Mark Twain once said something about there being two days that are important in your life. The day you’re born, and the day you find out why. I think there’s a third day that matters as much as the other two. The day you realise that your why only matters to you, and no one else.
There’s a sacred trust that is unspoken but governs the hearts of everyone. That trust is created in moments when we honour our why in servitude of others. Everyone has this inclination. To serve as best as they can, to honour that trust that no one speaks of.
A rare few, or perhaps more than that, invest that servitude in those who are true to their why. In return, the trust is fulfilled, but still unspoken. The only evidence of its fulfilment is the fulfilment they feel when their sincere servitude is honoured in kind.
But what of those who invested it in ones who dishonour their why? Worse still, what if your why is to give hope to those who have given up hope in themselves?
The ones in need of hope grab at the hints of its arrival without any concern for its origin. It is not the being attached to the outstretched hand that matters. Only what that hand contains.
In that moment of giving, when something is gained by the hopeless, something is lost by the hopeful. Until eventually, the scale tips beyond its balance, and the hopeful become the hopeless. That’s when that sacred trust is broken, often beyond repair.
Without trust, all that’s left is faith. Faith denies us the right to give up. Caught between the absence of trust, fading hope, and a fragile faith, the struggle of being human is born. And in that desecrated space, angels and demons are formed.
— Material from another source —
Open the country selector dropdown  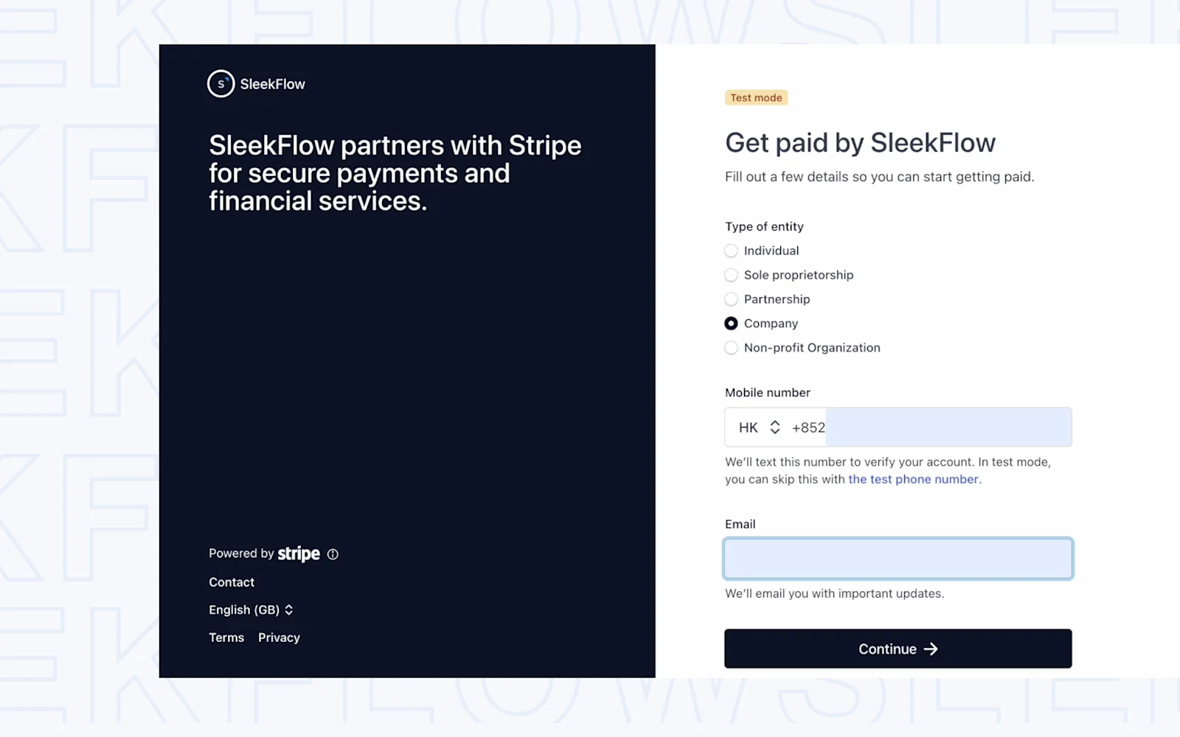[760, 427]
If there is enough hope left in the cup, it fuels the endeavour to remain true to our why. But if the cup of hope is empty, faith settles in quietly, hope exits gracefully, and trust is abandoned, finally. Leaving the one caught in that conflict feeling conflicted, painfully aware of the emptiness that the tainted sanctity of that trust left, while knowing that faith always demands more.
Perhaps faith is not our saving grace from the trials of life. Perhaps faith itself is the trial.